Il set di dati include oltre 620.000 immagini e 96,5 ore di video che comprendono le immagini di tutti i 50 stati degli Stati Uniti. La maggior parte dei media proveniva da database governativi o video Creative Commons su YouTube; una piccola parte è stata filmata anche dallo stesso personale del Lincoln Lab.



Immagini del disastro dal set di dati del MIT Lincoln Lab.

Immagini dal set di dati. Per gentile concessione del MIT Lincoln Laboratory

Per renderlo davvero utile ai soccorritori, i ricercatori hanno considerato vari scenari di emergenza che avrebbero potuto far scattare i comuni sistemi di classificazione delle immagini. Ad esempio, hanno compilato immagini di automobili in acque allagate; la maggior parte dei sistemi vedrebbe l'acqua ed etichetterebbe immediatamente il veicolo come una barca, semplicemente come un sintomo dei propri dati di addestramento.

Hanno anche trascorso una notevole quantità di tempo a capire il modo migliore per annotare le immagini. Volevano che le annotazioni offrissero ai soccorritori un contesto utile per le loro missioni e avevano anche bisogno che lo schema di annotazioni fosse abbastanza semplice da consentire agli etichettatori di dati di eseguire rapidamente con errori minimi. Quindi hanno imitato la struttura organizzativa di ImageNet, che raggruppa le foto in categorie di oggetti sempre più specifiche, come animali, cani e poi labrador retriever. Piuttosto che categorie di oggetti, tuttavia, i ricercatori hanno raggruppato le foto in base a caratteristiche sempre più specifiche del disastro: ci sono danni? Sì o no? C'è acqua? Sì o no? L'acqua dovrebbe esserci? Sì o no?

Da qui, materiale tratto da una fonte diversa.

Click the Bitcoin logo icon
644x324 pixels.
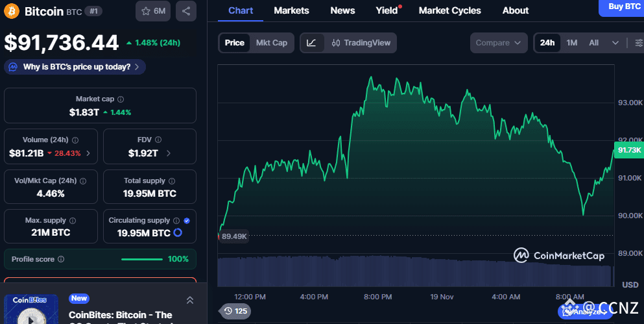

Tali qualifiche consentiranno ai ricercatori di visione artificiale di ordinare facilmente il set di dati e selezionare segmenti rilevanti per addestrare sistemi di riconoscimento delle immagini relativi ai disastri. Questi sistemi aiuterebbero quindi un soccorritore di emergenza a elaborare rapidamente le immagini da nuovi scenari di catastrofe per avere un'idea delle peggiori aree di impatto, del tipo di condizioni sul terreno da aspettarsi e di quali forniture preparare per la loro missione.

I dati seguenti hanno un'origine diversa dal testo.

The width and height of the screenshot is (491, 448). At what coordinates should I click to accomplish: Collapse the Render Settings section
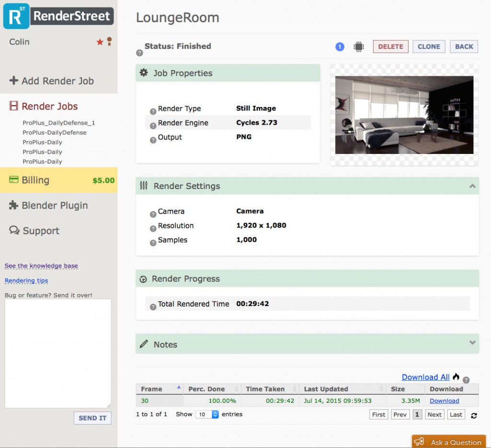[x=472, y=186]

Weinert dice che è ancora un work in progress, ma è entusiasta del suo potenziale. Se potessimo trovare un modo per dire: 'Questo è il modo in cui dovresti qualificare le immagini di risposta ai disastri', Amazon, Task Rabbit e tutte le altre entità di origine cloud potrebbero iniziare a utilizzarle come standard del settore, afferma, e iniziare a svilupparne di più sistemi di riconoscimento in caso di calamità.

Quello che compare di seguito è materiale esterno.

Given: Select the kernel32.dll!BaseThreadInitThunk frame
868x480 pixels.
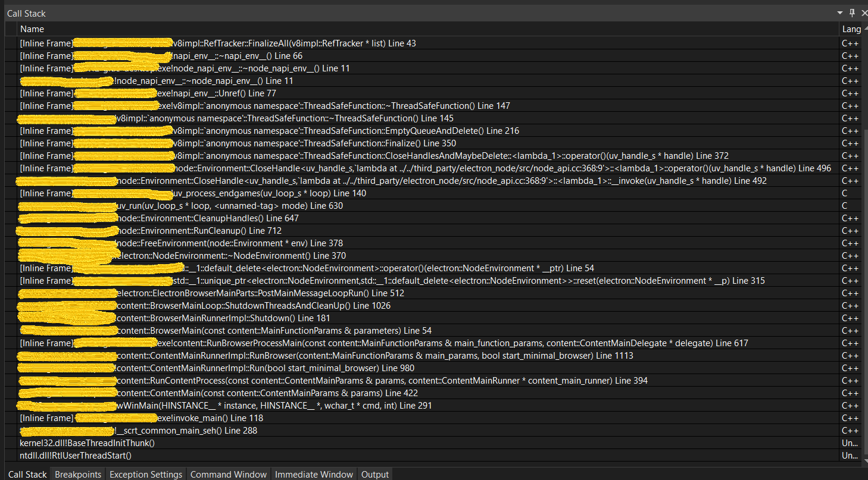Looking at the screenshot, I should [87, 443].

I ricercatori stanno ora mettendo il set di dati a disposizione del National Institute of Standards and Technology e hanno iniziato a collaborare con altre organizzazioni per organizzare concorsi di riconoscimento delle immagini attorno al suo utilizzo. Stiamo cercando modi per metterlo nelle mani dei ricercatori di visione artificiale, afferma Weinert.